● **Instructions for the task**: Having located "Viewport: 1074px width, 427px" in the listing below, write out its line and every following line exactly, last line included, without the pictures.

----------

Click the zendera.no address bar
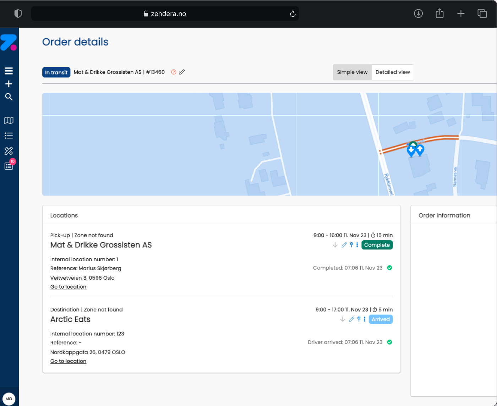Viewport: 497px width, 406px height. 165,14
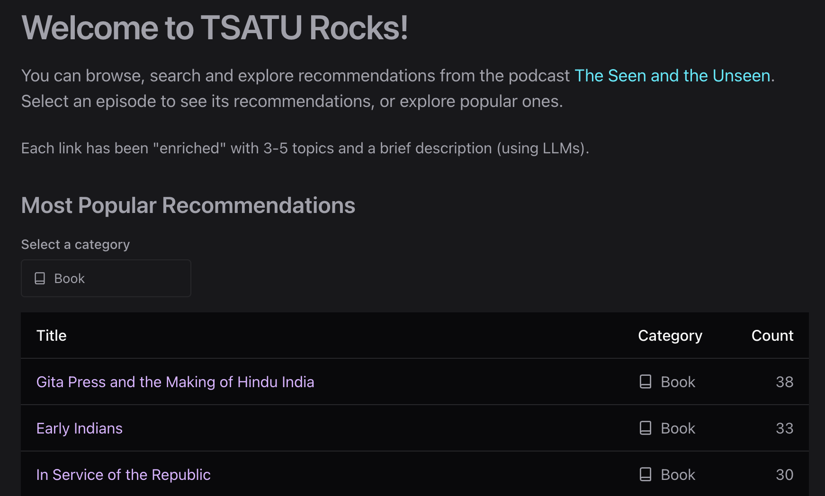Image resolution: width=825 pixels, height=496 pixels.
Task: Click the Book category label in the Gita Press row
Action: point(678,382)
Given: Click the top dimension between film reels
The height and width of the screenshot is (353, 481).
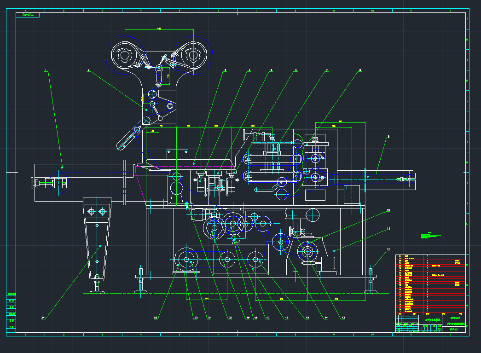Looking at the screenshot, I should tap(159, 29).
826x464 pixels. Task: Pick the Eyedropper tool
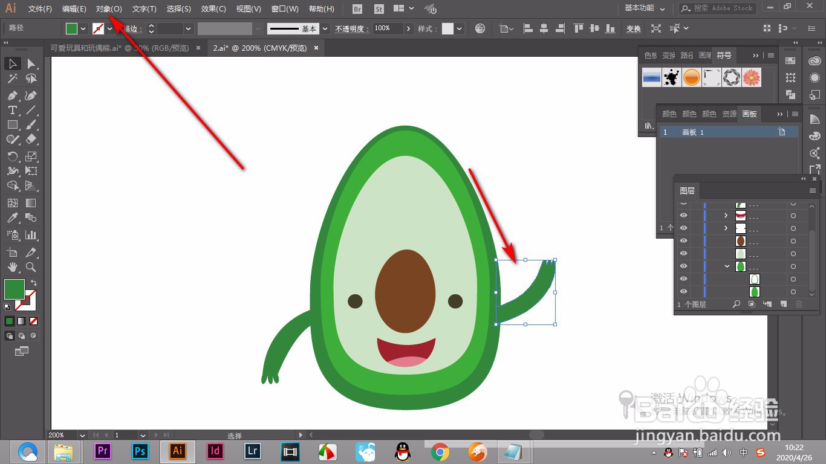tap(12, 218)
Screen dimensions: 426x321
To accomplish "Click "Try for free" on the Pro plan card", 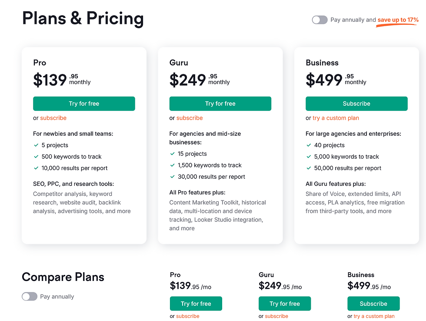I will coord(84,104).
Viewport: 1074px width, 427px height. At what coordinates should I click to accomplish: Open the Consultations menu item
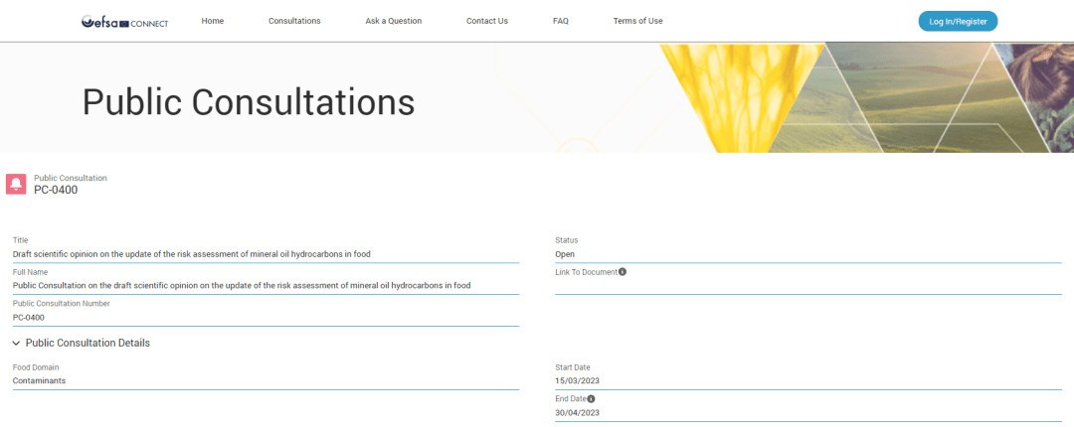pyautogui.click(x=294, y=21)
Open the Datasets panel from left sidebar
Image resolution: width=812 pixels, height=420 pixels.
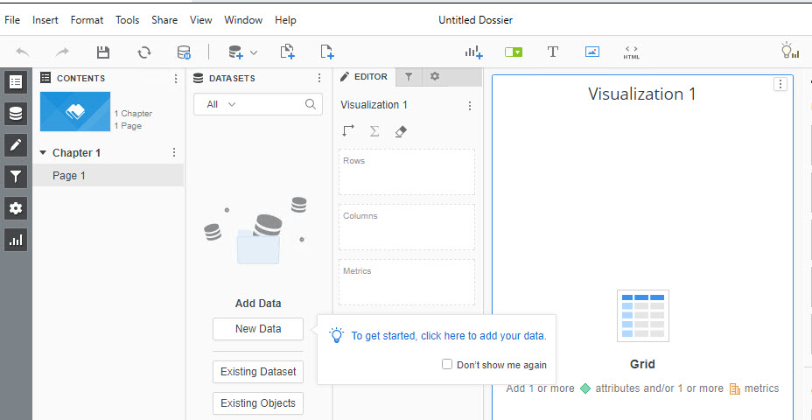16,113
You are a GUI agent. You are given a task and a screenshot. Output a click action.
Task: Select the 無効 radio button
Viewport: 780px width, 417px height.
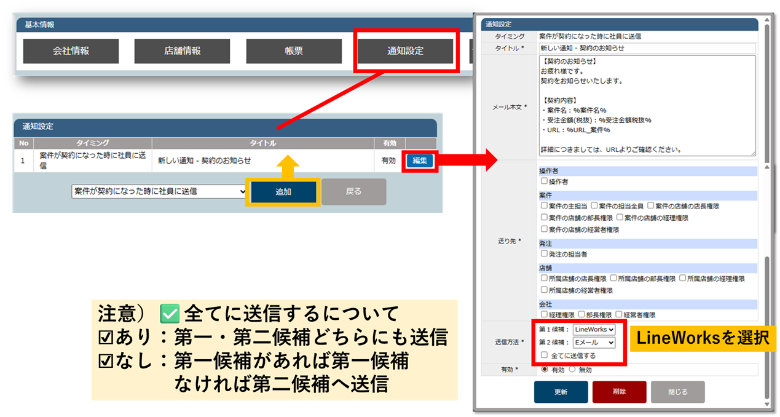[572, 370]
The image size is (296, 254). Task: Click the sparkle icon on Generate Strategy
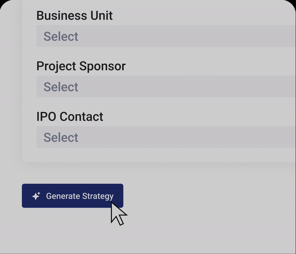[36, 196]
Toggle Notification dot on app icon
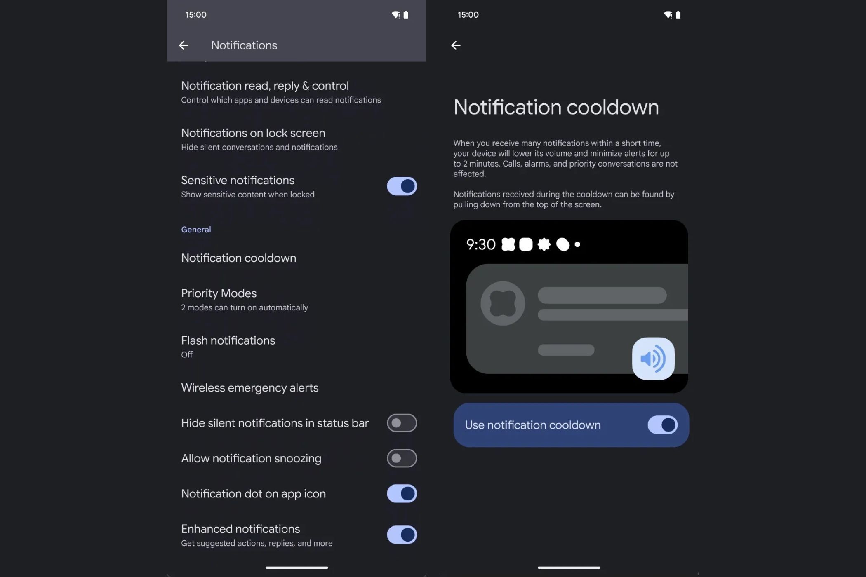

----------

● **Written solution**:
Viewport: 1074px width, 427px height. At what coordinates should I click to accomplish: Open the Consultations menu item
pyautogui.click(x=294, y=21)
Open the Datasets panel from left sidebar
Image resolution: width=812 pixels, height=420 pixels.
16,113
You are a GUI agent. You are given a task and a screenshot. Output a click action.
Task: Select the 無効 radio button
Viewport: 780px width, 417px height.
[572, 370]
The image size is (296, 254). Task: Click the sparkle icon on Generate Strategy
[36, 196]
Toggle Notification dot on app icon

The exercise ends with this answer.